» **Data supplied**
* * * * * * *

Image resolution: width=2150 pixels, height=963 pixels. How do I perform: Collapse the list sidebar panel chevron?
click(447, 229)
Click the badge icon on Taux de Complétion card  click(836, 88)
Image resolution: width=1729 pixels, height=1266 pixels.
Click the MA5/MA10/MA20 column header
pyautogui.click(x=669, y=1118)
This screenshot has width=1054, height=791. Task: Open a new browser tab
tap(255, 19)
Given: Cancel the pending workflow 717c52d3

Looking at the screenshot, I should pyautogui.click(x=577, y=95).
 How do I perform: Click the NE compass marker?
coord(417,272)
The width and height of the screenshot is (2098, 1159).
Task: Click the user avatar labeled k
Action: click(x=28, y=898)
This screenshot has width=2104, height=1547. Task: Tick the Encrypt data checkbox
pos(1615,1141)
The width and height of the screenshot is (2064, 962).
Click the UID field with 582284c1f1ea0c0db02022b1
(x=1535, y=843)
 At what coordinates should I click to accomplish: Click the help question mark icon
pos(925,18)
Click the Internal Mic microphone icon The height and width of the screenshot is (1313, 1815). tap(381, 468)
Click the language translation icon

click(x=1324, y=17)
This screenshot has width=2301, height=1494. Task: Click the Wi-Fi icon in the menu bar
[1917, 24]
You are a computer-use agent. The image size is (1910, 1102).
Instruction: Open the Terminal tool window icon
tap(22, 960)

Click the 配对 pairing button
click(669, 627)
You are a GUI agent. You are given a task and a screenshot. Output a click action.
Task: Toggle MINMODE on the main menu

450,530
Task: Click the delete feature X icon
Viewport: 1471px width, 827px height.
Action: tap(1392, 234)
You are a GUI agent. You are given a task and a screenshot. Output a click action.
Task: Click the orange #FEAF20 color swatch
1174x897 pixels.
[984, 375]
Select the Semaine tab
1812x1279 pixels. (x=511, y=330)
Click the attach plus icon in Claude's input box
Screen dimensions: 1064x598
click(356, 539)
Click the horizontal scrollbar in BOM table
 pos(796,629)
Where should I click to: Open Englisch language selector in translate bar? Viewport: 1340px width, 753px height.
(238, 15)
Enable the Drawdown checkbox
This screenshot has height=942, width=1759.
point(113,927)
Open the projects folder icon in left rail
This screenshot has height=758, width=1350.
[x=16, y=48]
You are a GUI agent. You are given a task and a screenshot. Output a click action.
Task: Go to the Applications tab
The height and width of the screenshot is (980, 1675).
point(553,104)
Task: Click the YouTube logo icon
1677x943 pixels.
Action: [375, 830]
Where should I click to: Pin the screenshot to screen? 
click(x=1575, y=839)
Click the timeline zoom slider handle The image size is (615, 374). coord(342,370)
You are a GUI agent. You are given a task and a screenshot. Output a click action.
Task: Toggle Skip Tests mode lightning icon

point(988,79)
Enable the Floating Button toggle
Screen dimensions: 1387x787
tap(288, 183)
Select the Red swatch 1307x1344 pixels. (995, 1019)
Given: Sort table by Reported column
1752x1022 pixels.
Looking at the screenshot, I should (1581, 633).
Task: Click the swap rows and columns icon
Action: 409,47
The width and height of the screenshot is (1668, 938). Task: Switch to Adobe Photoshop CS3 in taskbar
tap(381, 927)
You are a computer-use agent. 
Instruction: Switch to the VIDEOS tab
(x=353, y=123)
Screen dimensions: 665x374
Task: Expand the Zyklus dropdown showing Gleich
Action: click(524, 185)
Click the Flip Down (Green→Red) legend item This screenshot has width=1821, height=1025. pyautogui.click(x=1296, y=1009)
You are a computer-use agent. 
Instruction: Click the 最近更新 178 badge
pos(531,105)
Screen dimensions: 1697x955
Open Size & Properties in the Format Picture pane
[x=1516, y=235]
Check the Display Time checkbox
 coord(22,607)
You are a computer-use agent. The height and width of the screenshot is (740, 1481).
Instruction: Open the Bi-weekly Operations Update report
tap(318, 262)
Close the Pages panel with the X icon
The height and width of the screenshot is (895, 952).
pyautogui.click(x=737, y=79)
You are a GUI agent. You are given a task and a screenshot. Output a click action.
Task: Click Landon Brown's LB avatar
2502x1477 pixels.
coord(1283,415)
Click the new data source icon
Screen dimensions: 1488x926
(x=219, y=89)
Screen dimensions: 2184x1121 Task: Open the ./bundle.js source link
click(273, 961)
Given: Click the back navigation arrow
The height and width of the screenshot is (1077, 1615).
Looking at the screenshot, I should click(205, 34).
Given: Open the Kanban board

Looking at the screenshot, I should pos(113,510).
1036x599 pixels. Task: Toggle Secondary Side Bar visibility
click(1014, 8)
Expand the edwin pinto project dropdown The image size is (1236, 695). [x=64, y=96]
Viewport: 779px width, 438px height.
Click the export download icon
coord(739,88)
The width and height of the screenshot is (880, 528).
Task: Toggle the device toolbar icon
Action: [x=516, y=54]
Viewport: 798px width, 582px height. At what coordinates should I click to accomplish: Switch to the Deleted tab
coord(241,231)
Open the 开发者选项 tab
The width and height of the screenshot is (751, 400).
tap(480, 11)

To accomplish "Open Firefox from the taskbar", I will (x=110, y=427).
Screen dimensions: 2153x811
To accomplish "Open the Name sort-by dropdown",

* * * * * * *

» **Problem details**
Across all the records, find the lines containing the word "computer" and reproduce each one.

» **Response area**
You are a computer-use agent. The image size is (1910, 1102).
You are a computer-use agent. 
You are a computer-use agent. 
You are a computer-use agent. The height and width of the screenshot is (740, 1481).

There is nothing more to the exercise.